■ Passage given:
========================================================================
A total endorsement

Published : Nov 08, 2002 00:00 IST

The people of Iraq are steadfastly behind President Saddam Hussein in his resistance to U.S. belligerence, if the overwhelming mandate for him in the presidential referendum is any indication.

WHILE the George W. Bush administration was beating the drums of war, the people of Iraq were calmly voting in a nationwide referendum on October 15 to give President Saddam Hussein another seven years in office. The referendum was mandated by the Iraqi Constitution; the President has to seek a renewed mandate every seven years. The first referendum was held in October 1995 after the law on referendum was passed. The Western media and governments have portrayed the referendum as a hurried propaganda exercise by the Iraqi regime.

Meanwhile, Izzat Ibrahim, the Vice-Chairman of the Revolutionary Command Council and the seniormost official in the Iraqi administration after the President, told the media in Baghdad that the referendum was not meant to "impress'' Washington but that it was part of the country's "democratic tradition''. Ibrahim, while officially announcing the result of referendum, said that the people of Iraq had made a decisive choice by electing Saddam Hussein as the leader of the "jehadist march''. The looming war against the United States has been characterised as a "jehad'' in the Iraqi media and also in influential sections of the Arab media. Ibrahim said that only the "enemies of the Iraqi people" were sceptical about the referendum.
========================================================================
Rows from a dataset
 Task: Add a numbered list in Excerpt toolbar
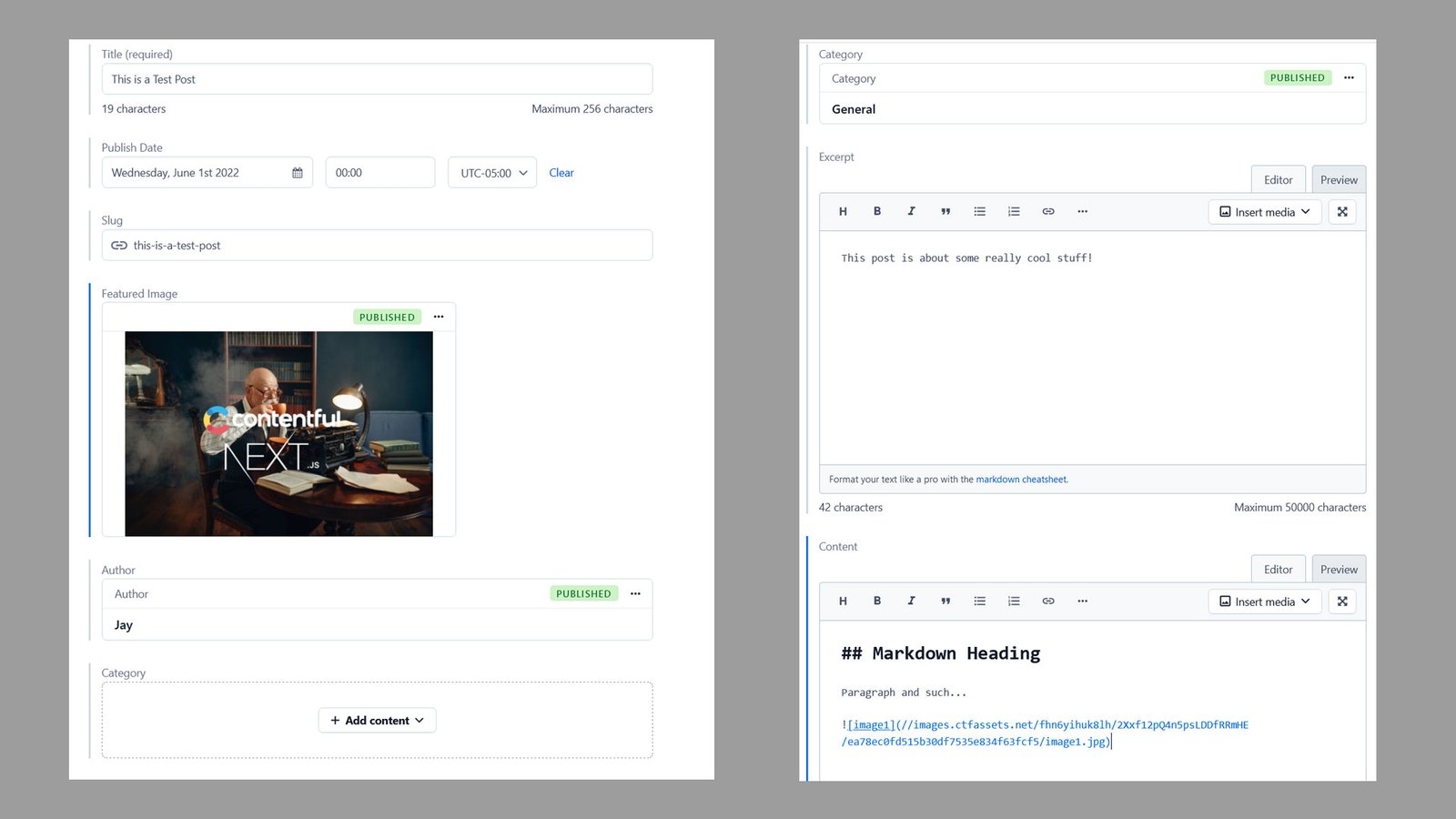1014,211
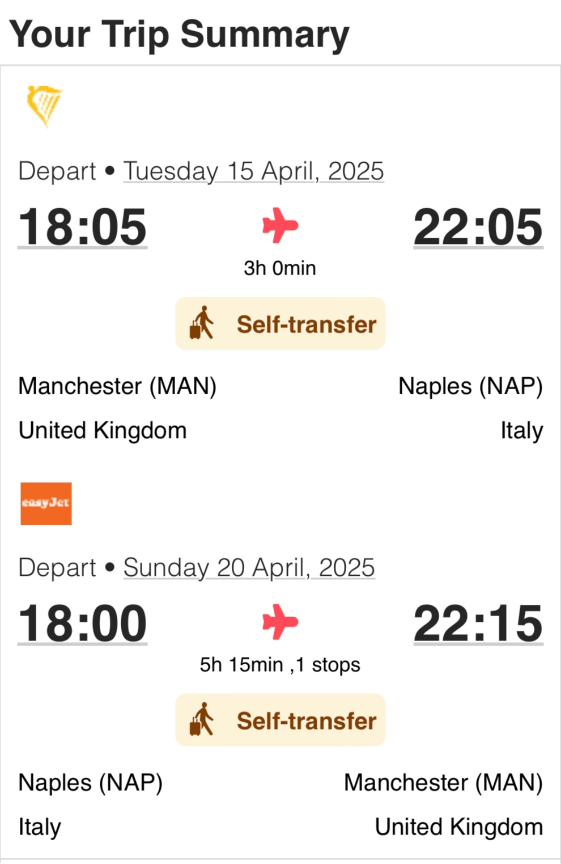The image size is (561, 864).
Task: Click the red airplane icon for outbound flight
Action: [280, 225]
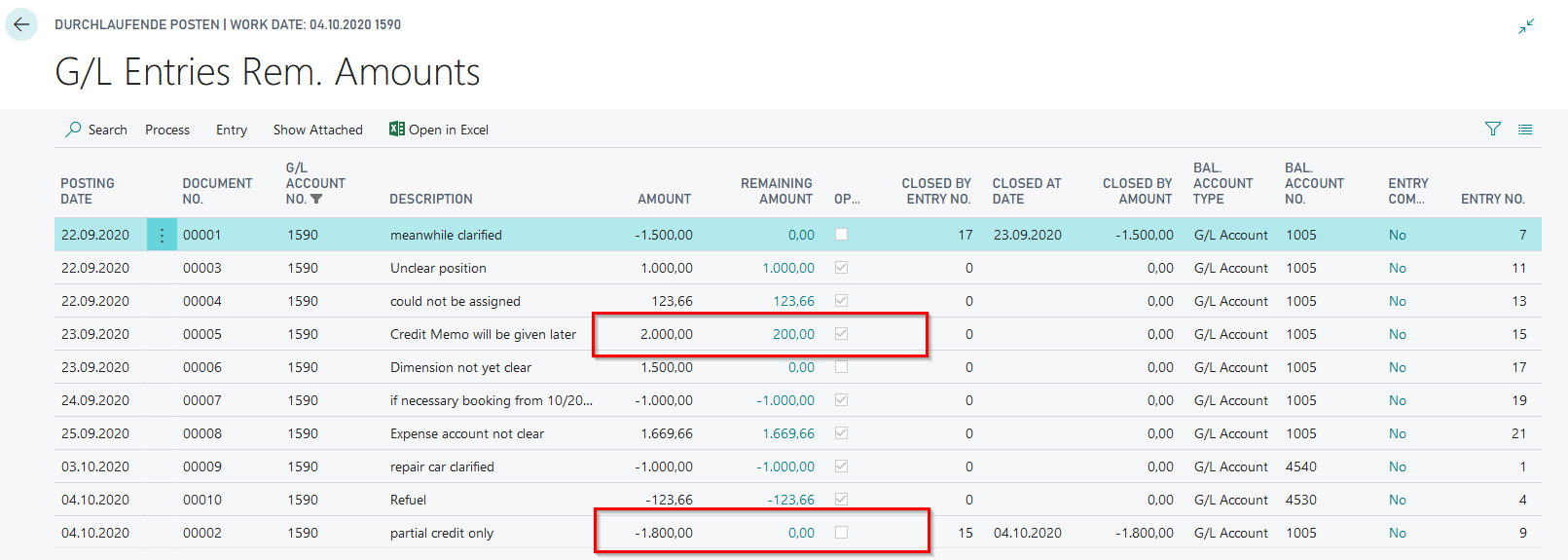Expand the Entry menu
The image size is (1568, 560).
pyautogui.click(x=232, y=130)
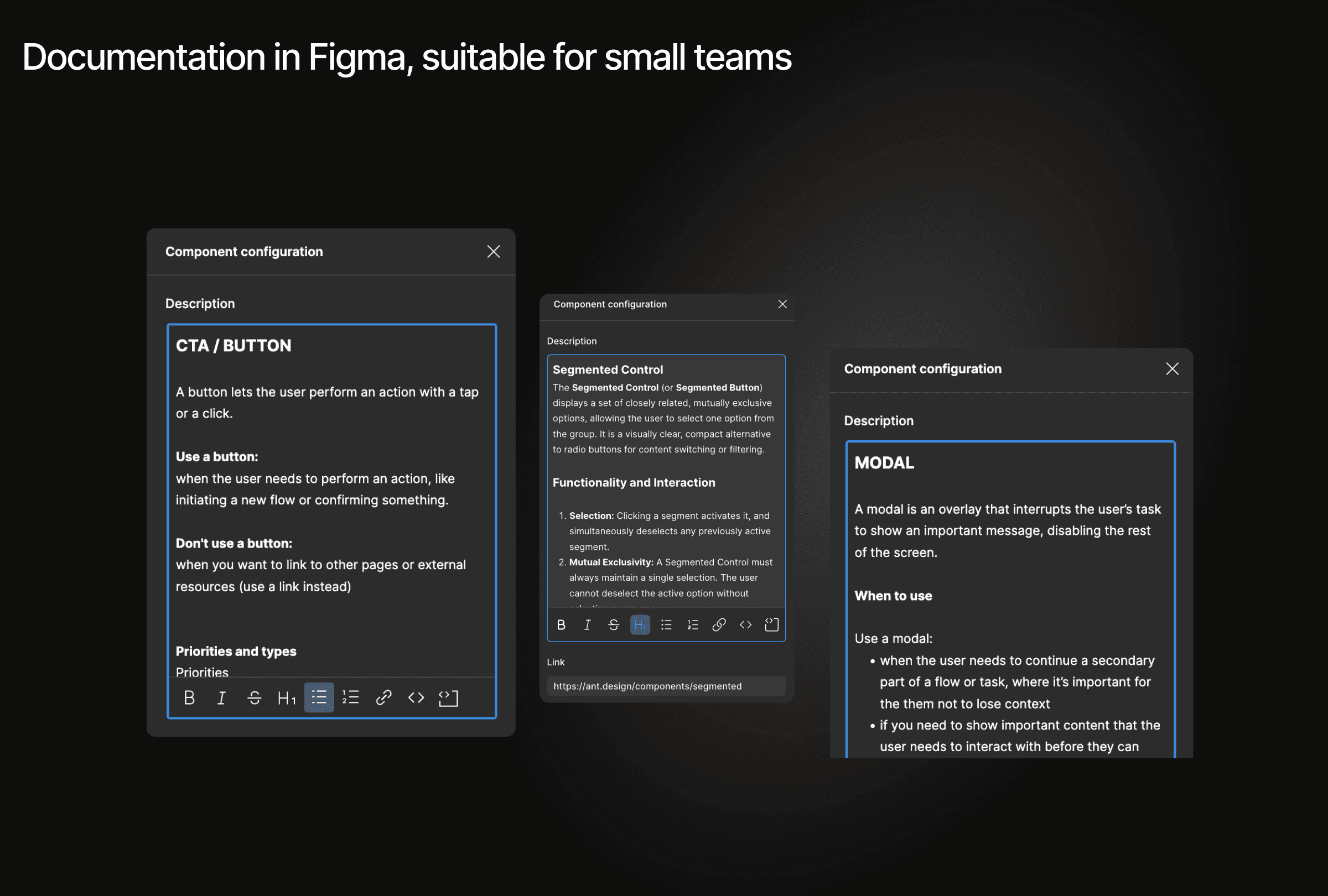Viewport: 1328px width, 896px height.
Task: Add a link in CTA / BUTTON editor
Action: tap(383, 697)
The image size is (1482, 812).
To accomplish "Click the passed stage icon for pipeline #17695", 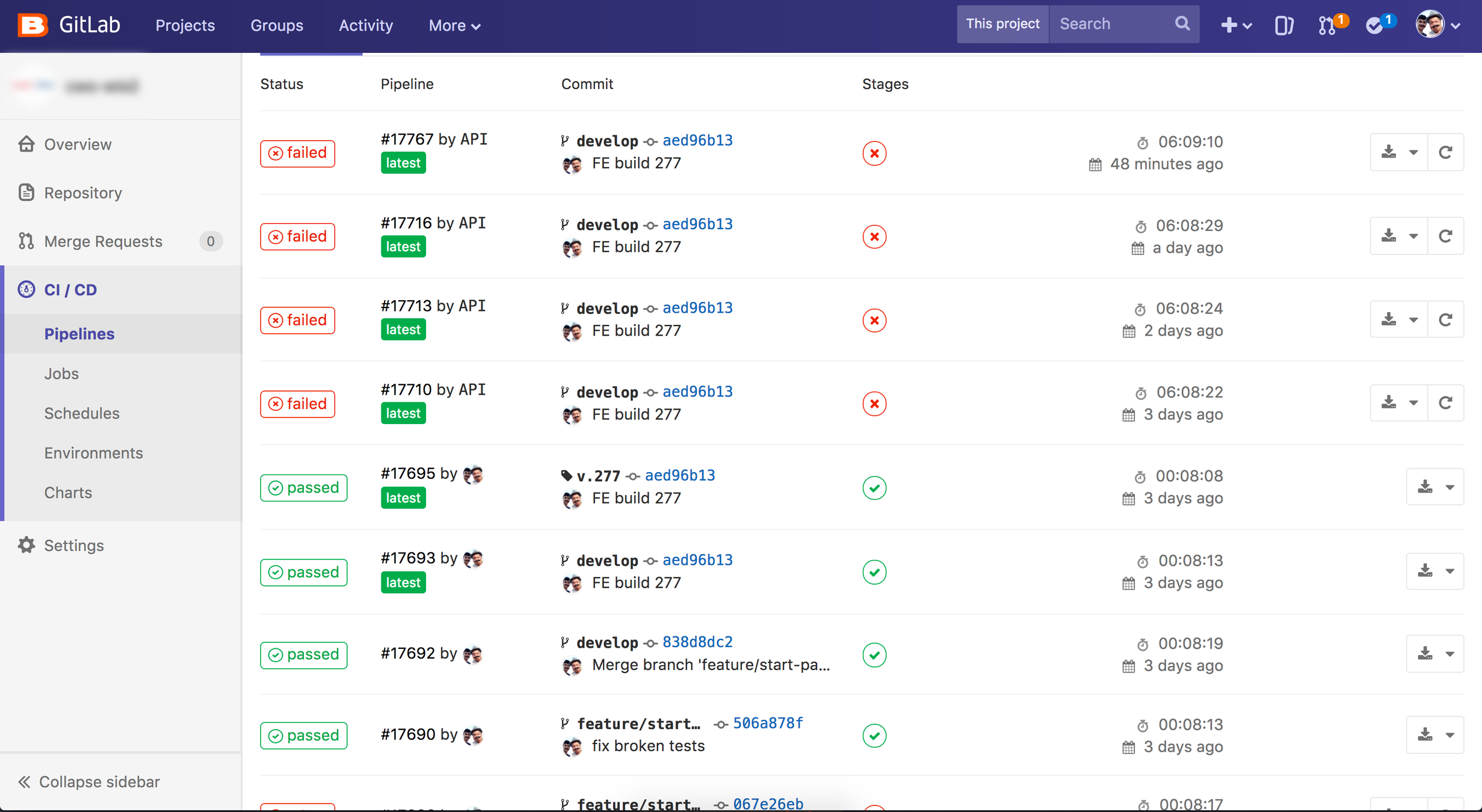I will click(x=874, y=487).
========================================================================
■ Directives:
1: Answer each question using the article on the Iraqi referendum.
(a) On what date did the people of Iraq vote in the nationwide referendum?
(b) In what month and year was the first referendum held?
(c) What post did Izzat Ibrahim hold?
2: Write the next part of the article on the Iraqi referendum, picking up after its last sentence.
The entries are separate material and have no connection to the article on the Iraqi referendum.

■ Expected results:
1:
(a) October 15
(b) October 1995
(c) Vice-Chairman of the Revolutionary Command Council

2:
He said that all the 11.5 million eligible voters had cast their ballots in favour of a second term for Saddam Hussein. Hundred per cent polling may sound hard to believe but this correspondent witnessed Iraqis queueing up since early morning in the northern city of Mosul to cast their ballots. In many polling booths there were frenzied scenes of voters stamping "yes'' on ballot papers with the blood from their thumbs which were pricked with pins. A festive air prevailed around the polling centres, with music bands playing outside and slogans in praise of the President being raised around the area where the ballot box was kept.

"With our blood and souls we defend Saddam Hussein,'' went a popular slogan. Families came together to the voting centres, and there were the aged, the ill and the physically handicapped. "This is Iraq and these are the people of Iraq. How will America fight these great people? How much will America lose and for what reason?'' Izzat Ibrahim asked reporters outside a polling station in Baghdad.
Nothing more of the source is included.